La traviata - Coliseum, 7 February 2013
This production epitomises what's right and what's wrong with ENO at the moment.
To begin on a positive note - the overall standard of singing is higher than it's been for a long time. Under-the-radar future stars, older singers who can still convince in the right role, and young British talent have been recent mainstays. Corinne Winters (Violetta), Anthony Michaels-Moore (Germont) and Ben Johnson (Alfredo) provide perfect examples. It's particularly encouraging to see Johnson (together with the other outstanding young singers on ENO's Harewood Artists scheme) excelling in successively more challenging roles.
The music is fine too. Michael Hofstetter's conducting was more diligent than enthralling, but he got the basics of pacing and balance right, and, as usual in recent months, it was hard for any but the super-picky to fault the orchestra.
But the production. Getting talented people to produce work that shows them in a poor light has been a hallmark of John Berry's tenure. Peter Konwitschny is a great example - a fine director, whose Munich Wagner productions are, for me, pretty much definitive. But you have to wonder why, in over 40 years, he hasn't (to my knowledge) touched Traviata before.
This is not a terrible production, but it's far from Konwitschny's most penetrating - and it's just not right for ENO. The spare, unsentimental perspective demands the enveloping closeness of a much smaller theatre than the Coliseum - such as co-producing Oper Graz, or DVD.

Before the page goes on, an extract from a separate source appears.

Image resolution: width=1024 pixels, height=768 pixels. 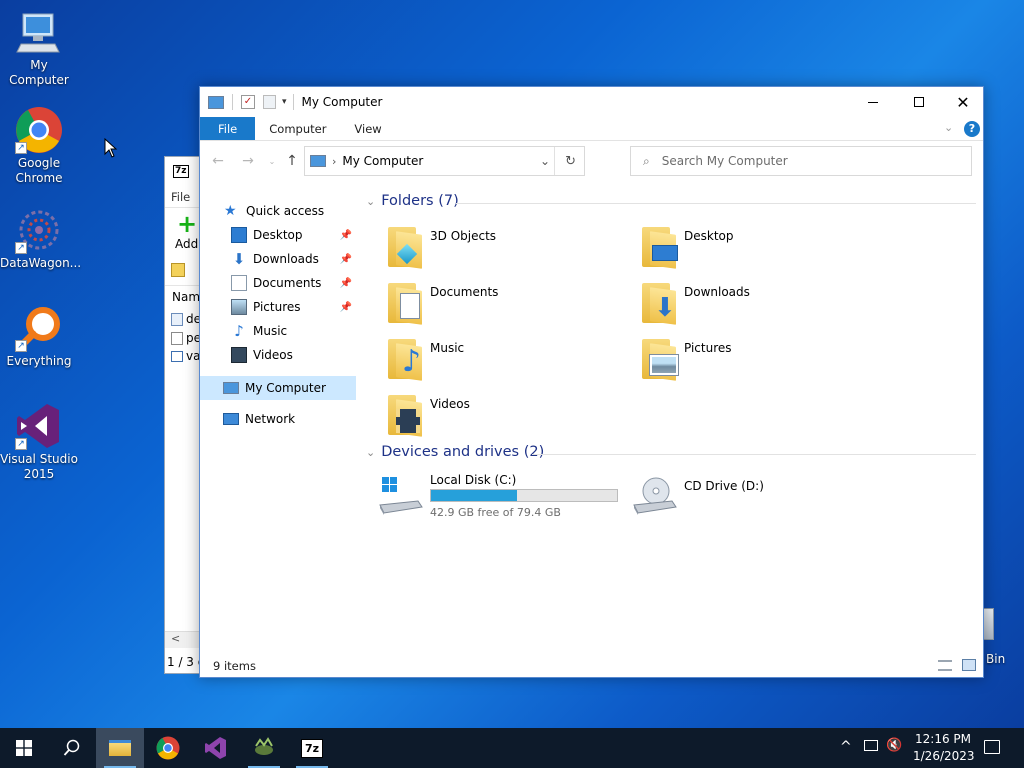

Konwitschny has lopped some 20 minutes off the music, together with the demi-monde context, the specific disease and even the love story. Everything except the curtains, in fact. His purpose is to force concentration on one angle and one person alone - Violetta, a woman who must face death, alone and stripped of her illusions.
The detailed acting seen on the Graz recording as Violetta gradually comes to terms with her fate could only be imagined from my seat in the upper circle. If you can't see that, Konwitschny provides little more than a wall of swishing curtains. I imagine anyone closer to the action had a more engaging experience. But, for the first time ever, I have to say I preferred the DVD.